-- Data extract follows --
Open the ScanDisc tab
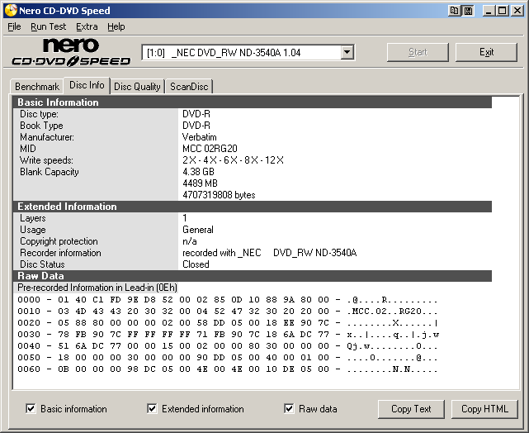529x433 pixels. pyautogui.click(x=189, y=87)
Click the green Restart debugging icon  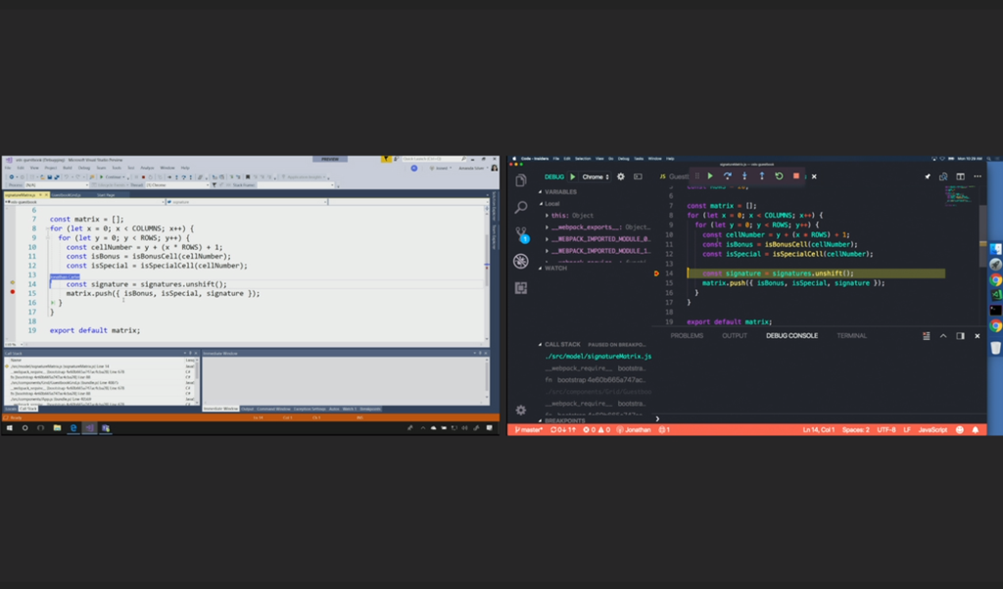779,176
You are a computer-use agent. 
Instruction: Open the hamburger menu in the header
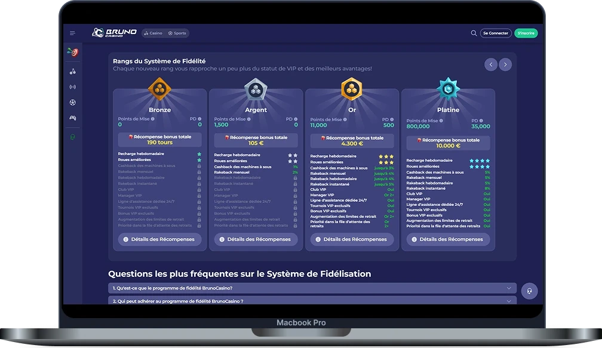click(72, 33)

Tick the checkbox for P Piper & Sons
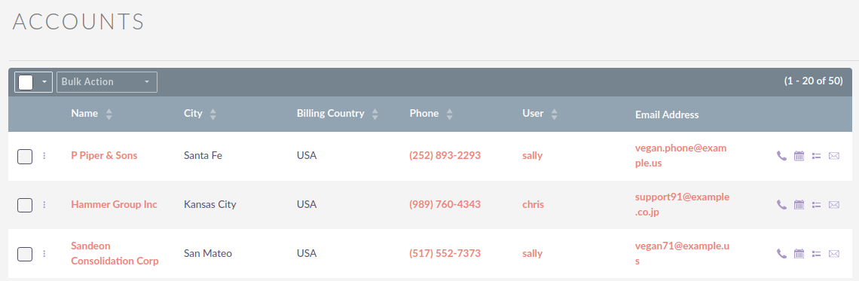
-- Data extract concluded --
■ What you are asked to do ■
In the answer, give only the lines from the one containing "Instruction: Open the" through the end of the records above, each reproduced exactly. Include no pictures.

■ The completed task ■
Instruction: Open the hamburger menu in the header
click(72, 33)

Tick the checkbox for P Piper & Sons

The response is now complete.